Há certos atos, decisões e práticas que atraem maldições diante de Deus. Um desses caminhos a Igreja chama de naturalismo. Quando o homem chama para si o poder total sobre sua vida, seu destino e o do mundo, como se coubessem somente aos esforços humanos, Deus o abandona à própria sorte. Não é por maldade que Deus faz isso, mas por misericórdia. É exatamente esta tendência que cresceu no mundo desde a chamada Renascença, quando os homens decidiram criar para si uma nova cosmovisão segundo a qual o Universo é uma máquina de leis próprias, autoreguladas e autocriadoras, cujos acontecimentos são aleatórios em um jogo de azar atemorizador que terminou por substituir a fé pela razão, a caridade pelo humanismo, a verdade pela mentira.
Foram vários os acontecimentos filosóficos que deram origem ao naturalismo.
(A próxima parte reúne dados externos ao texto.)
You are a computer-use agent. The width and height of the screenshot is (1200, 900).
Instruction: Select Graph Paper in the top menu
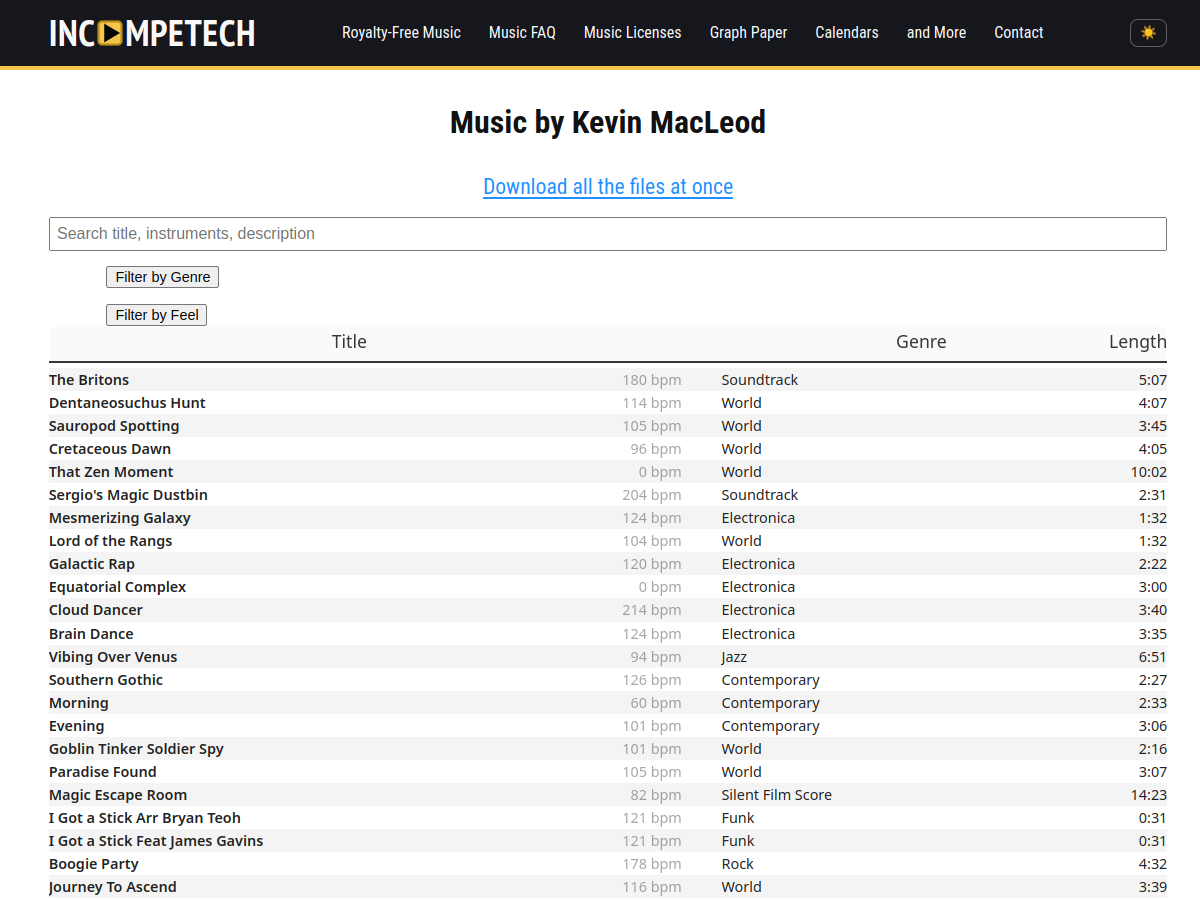[x=748, y=33]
Mas podemos centrar em um deles: O chamado dualismo cartesiano, distinção fundamental que René Descartes fez entre mente (res cogitans) e corpo (res extensa). Essa separação gerou o problema mente-corpo, ou seja, a questão de como algo imaterial (mente) pode interagir com algo material (corpo).
A separação cartesiana foi um dos conceitos mais influentes da filosofia ocidental, moldando a ciência, a psicologia e a metafísica. No entanto, gerou um problema filosófico duradouro sobre a relação entre mente e corpo, ainda discutido na filosofia da mente e nas ciências cognitivas. Sua origem remonta à filosofia de Platão e Aristóteles, que criaram uma forma de dualismo. No entanto, tal erro foi retirado da filosofia grega pelos escolásticos medievais para não contaminar a teologia com heresias. Foi este mesmo erro que os humanistas da Renascença se inspiraram para recriar um mundo cognitivo de molde pagão, o que determinou e definiu muito da modernidade.
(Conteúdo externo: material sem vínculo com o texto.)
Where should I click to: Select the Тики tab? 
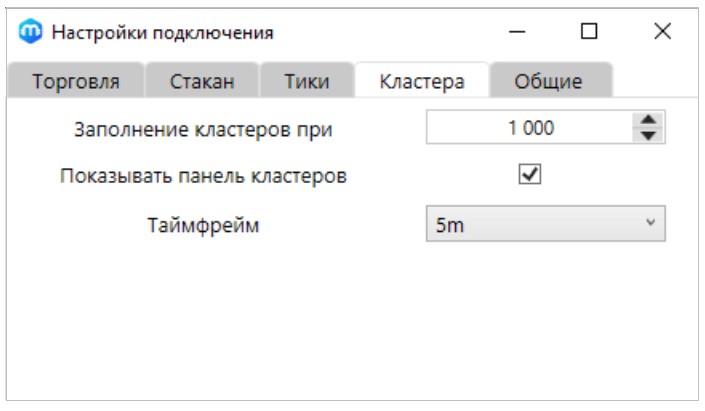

Cientistas como Galileu, Kepler e Newton passaram a descrever o mundo como regido por leis naturais, sem necessidade de intervenções sobrenaturais. O mecanicismo cartesiano (de Descartes) e o empirismo de Francis Bacon ajudaram a consolidar uma visão naturalista da ciência. Este processo, depois de influenciado pelo cristianismo, também deu origem ao que conhecemos como direito natural, base das declarações de Direitos Humanos etc. Ou seja, criaram um sistema ético racional que independe de qualquer fator sobrenatural, excluindo Deus.
O resultado é um mundo no qual as pessoas comuns, os cidadãos, mesmo quem nunca leu esses cientistas, tornaram-se incapazes de imaginar um mundo regido pelo sobrenatural. O maior problema do naturalismo, porém, é que ele esconde uma crença herética sobre o mundo, remontando não a um valor da razão, mas a um universo diabólico.
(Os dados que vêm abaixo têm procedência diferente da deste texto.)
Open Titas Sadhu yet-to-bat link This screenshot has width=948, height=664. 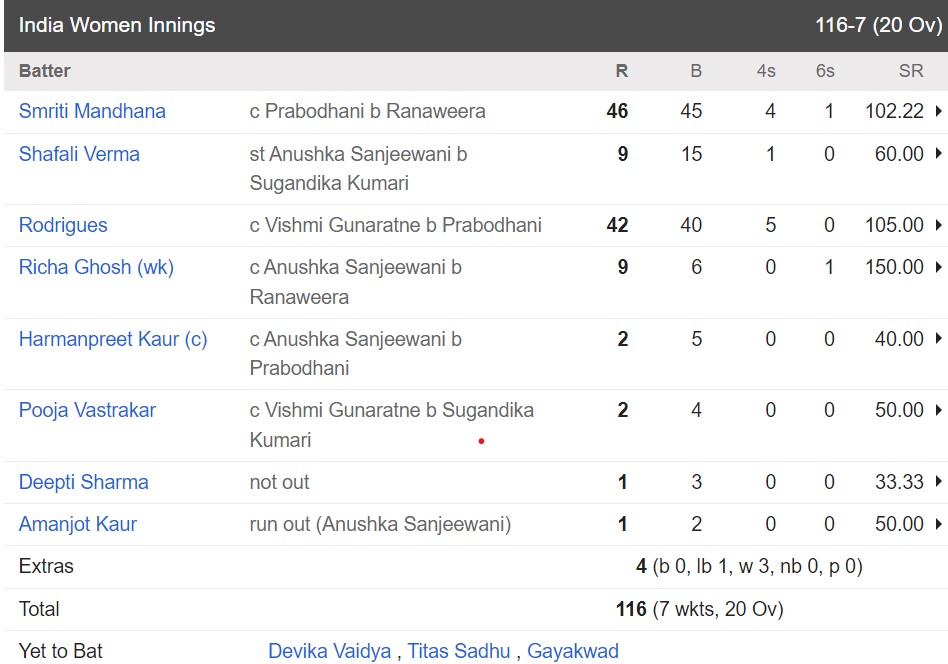pyautogui.click(x=459, y=651)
Não existe vácuo espiritual ou ausência de espírito na alma humana. Isso significa que, ao acreditar que não há Deus ou que Ele não está no comando dos acontecimentos, a alma humana põe outro ente no lugar. Retirar a causa das coisas não elimina as consequências nem cria fatos “sem causa”, mas põe no lugar uma causa desconhecida, misteriosa, que é facilmente acomodada a diversas outras de mil formas adaptáveis à mente e aos desejos humanos. Em outras palavras, ao retirar Deus da sua vida, o homem põe o demônio sentado no trono da sua alma. Este é o resultado prático do naturalismo.
As críticas ao naturalismo que o vinculam a uma mera ausência de Deus pecam por justamente utilizar pressupostos naturalistas, isto é, de que é possível viver sem Deus. Quando se vive um mundo “sem causa”, o que se está fazendo, na verdade, é vivendo em estado de inimizade declarada a essa Causa Primeira, propondo outra no seu lugar.
Hoje o naturalismo se disfarça de mil formas. Ele pode se esconder por trás de um culto à cultura como intermediação da ação divina ou da busca da sabedoria, já que caberia ao próprio homem conquistá-la, concluindo numa ausência da possibilidade da ação de Deus. A intermediação de mitos pagãos como forma de compreensão pretensamente aprofundada das verdades do cristianismo, ou até somente do funcionamento da sociedade, levam à conclusão do naturalismo e a exclusão da ação da graça santificante e do mundo sobrenatural.